Vonis tersebut lebih ringan dari tuntutan jaksa penuntut umum yang sebelumnya menuntut Hasto dengan pidana penjara selama 7 tahun dan denda Rp600 juta subsider 6 bulan kurungan.
Majelis hakim mempertimbangkan beberapa hal yang memberatkan dan meringankan.
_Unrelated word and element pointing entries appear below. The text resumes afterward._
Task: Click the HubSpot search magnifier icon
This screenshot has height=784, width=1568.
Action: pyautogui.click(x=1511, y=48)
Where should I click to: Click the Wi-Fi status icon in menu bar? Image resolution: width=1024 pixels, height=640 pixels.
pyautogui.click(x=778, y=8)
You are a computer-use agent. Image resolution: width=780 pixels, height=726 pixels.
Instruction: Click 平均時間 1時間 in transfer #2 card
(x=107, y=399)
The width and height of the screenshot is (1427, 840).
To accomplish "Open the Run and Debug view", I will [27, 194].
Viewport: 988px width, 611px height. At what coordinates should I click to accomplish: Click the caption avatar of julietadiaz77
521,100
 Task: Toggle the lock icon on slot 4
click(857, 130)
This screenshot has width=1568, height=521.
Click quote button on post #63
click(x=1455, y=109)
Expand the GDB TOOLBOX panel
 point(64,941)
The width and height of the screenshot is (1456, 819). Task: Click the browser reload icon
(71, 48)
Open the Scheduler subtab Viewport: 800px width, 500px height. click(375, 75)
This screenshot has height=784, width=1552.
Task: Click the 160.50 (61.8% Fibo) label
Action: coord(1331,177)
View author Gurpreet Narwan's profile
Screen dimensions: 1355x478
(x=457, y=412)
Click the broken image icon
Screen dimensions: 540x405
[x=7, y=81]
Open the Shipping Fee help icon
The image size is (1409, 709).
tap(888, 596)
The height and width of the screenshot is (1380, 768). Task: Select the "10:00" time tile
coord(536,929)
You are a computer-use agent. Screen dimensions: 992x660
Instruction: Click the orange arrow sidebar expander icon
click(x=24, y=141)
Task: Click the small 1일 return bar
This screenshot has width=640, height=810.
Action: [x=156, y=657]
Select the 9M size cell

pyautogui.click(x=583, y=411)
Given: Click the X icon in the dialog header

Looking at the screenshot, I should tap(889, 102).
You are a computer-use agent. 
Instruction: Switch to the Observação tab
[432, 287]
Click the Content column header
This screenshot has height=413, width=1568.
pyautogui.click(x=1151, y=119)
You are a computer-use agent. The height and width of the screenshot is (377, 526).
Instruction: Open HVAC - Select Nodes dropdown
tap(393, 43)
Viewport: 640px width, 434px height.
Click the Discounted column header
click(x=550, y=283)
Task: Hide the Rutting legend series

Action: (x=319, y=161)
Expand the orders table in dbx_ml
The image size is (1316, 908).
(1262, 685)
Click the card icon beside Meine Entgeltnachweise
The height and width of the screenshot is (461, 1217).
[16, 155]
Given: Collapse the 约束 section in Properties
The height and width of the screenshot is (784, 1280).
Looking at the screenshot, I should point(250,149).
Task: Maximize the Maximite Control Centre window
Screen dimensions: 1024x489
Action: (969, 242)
Faktor yang memberatkan adalah bahwa perbuatan Hasto tidak mendukung upaya pemerintah dalam memberantas korupsi serta turut merusak citra lembaga penyelenggara pemilu yang seharusnya independen dan berintegritas.
Sementara itu, hal-hal yang meringankan yakni Hasto bersikap sopan selama persidangan, memiliki tanggungan keluarga, belum pernah dihukum sebelumnya, dan telah mengabdi pada negara melalui berbagai jabatan publik.
Dalam perkara ini, Hasto juga sempat didakwa memerintahkan ajudannya, Kusnadi, serta penjaga Rumah Aspirasi, Nur Hasan, untuk menenggelamkan ponsel milik Harun Masiku ke dalam air sebagai bentuk penghilangan barang bukti pasca operasi tangkap tangan KPK terhadap Wahyu Setiawan.
Kasus ini menjadi bagian dari upaya pengusutan lebih lanjut terhadap keberadaan buron Harun Masiku, yang hingga kini belum tertangkap sejak ditetapkan sebagai tersangka oleh Komisi Pemberantasan Korupsi (KPK) pada 2020.
KPK menyatakan menghormati putusan hakim dan akan terus melanjutkan upaya penegakan hukum terhadap pihak-pihak yang terlibat dalam kasus korupsi tersebut.